Viene definito il profeta più vicino a Cristo non tanto per il suo messaggio ma soprattutto per la sua vita travagliata, contraddistinta da incomprensioni e da persecuzioni dovute non solo alla sua opera ma anche al periodo storico in cui si trovò a vivere.

Potremmo dire che la vita di Geremia si svolse durante due periodi della storia del regno di Giuda; periodi fra loro separati dal 609 a.C., anno della morte di Giosia.

Gli anni precedenti al 609 e coincidenti con il regno di Giosia furono caratterizzati dall'ottimismo, dalla riforma religiosa, dall'espansionismo con la riconquista dei territori perduti e di gran parte del regno del nord.

Negli anni successivi alla morte di Giosia si verificò una rapidissima decadenza del regno di Giuda perché cominciava ad affacciarsi sullo scenario politico del Medio Oriente una nuova grande potenza: il regno di Babilonia. Contemporaneamente declinava la potenza di Assiria e di questo approfittarono soprattutto i Babilonesi, tanto che il faraone d'Egitto decise di intervenire in soccorso degli Assiri che fino a quel momento erano stati i loro nemici storici.

[Voci di dati salvate]
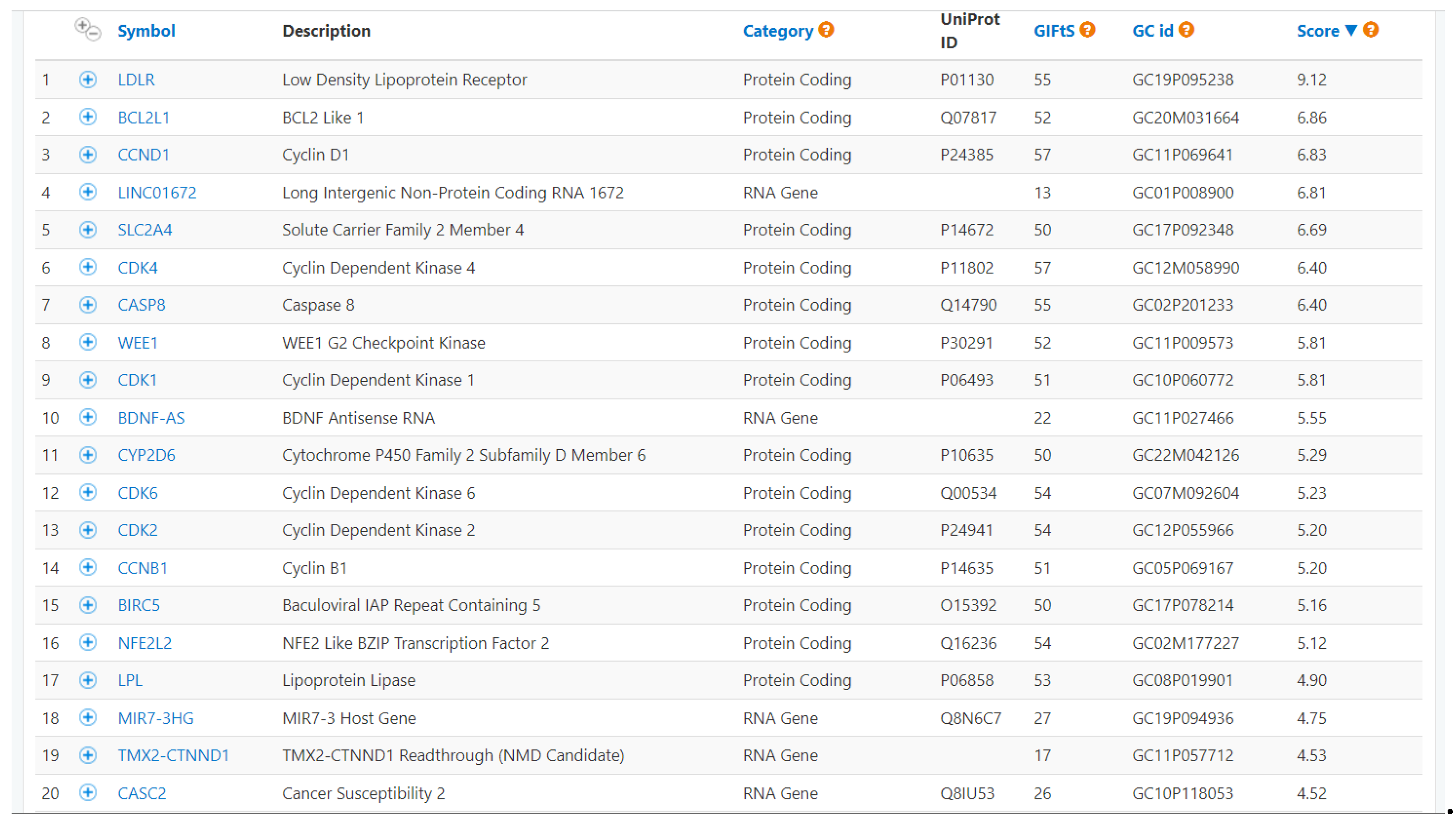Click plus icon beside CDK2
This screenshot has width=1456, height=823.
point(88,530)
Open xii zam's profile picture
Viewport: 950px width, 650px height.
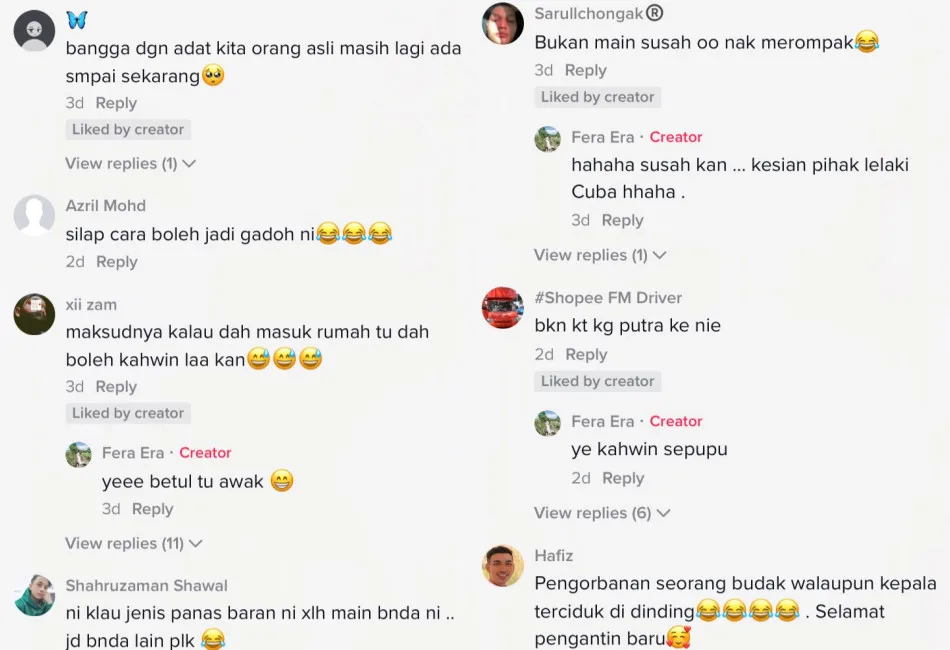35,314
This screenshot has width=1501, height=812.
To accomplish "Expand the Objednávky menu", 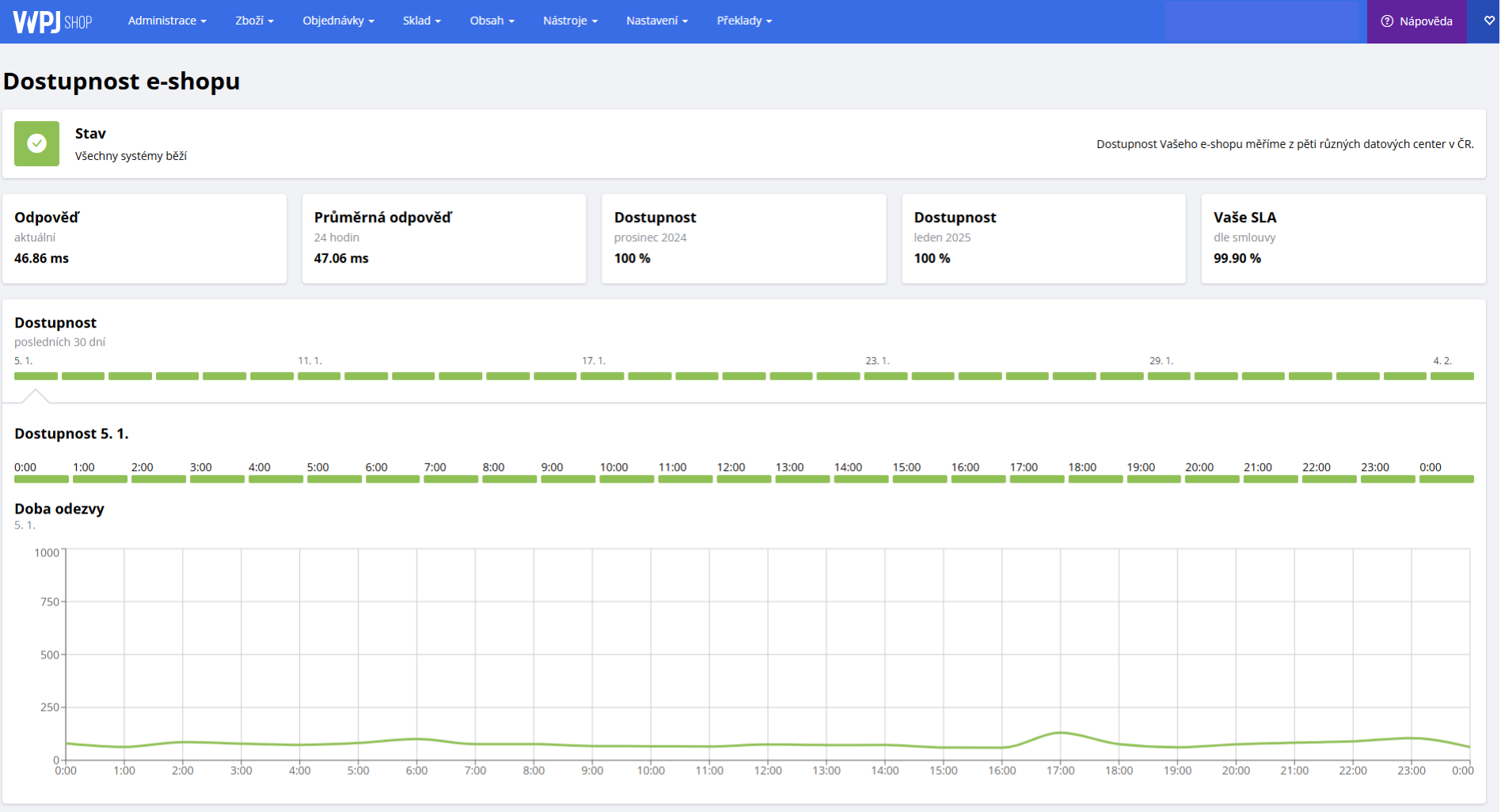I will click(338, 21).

• [Cosa farai]
a - Nel testo su Geremia, elenca tutti i tratti che caratterizzarono gli anni del regno di Giosia precedenti al 609 a.C.
b - Scrivi il seguito del testo su Geremia, ripartendo dopo l'ultima frase.

• [Soluzioni]
a -
- ottimismo
- riforma religiosa
- espansionismo, con la riconquista dei territori perduti e di gran parte del regno del nord

b -
Nel piccolo regno di Giuda era subentrata una situazione di grande disordine con corruzione, disfacimento dell'esercito, ingiustizie sociali e decadenza religiosa. Vennero meno gradualmente gli effetti della riforma di Giosia che non si era sufficientemente consolidata, anche se era stata estesa ai territori occupati del regno del nord.

Lettura di 2 Re, 28-37

Con poche parole è narrato un dramma. Giosia, re intelligente e acuto, avendo compreso lo sviluppo degli eventi a favore dei babilonesi, con il suo piccolo esercito cercò di impedire il transito nella pianura di Meghiddo alle forti e numerose truppe egiziane guidate dal faraone Necao, sbarcate per andare in soccorso sull'Eufrate al re di Assiria. Meghiddo era una fortezza strategica collocata nell'omonima pianura e atta a impedire il transito di qualunque esercito che, giunto dal mare, volesse seguire la via più breve per raggiungere 1'Assiria.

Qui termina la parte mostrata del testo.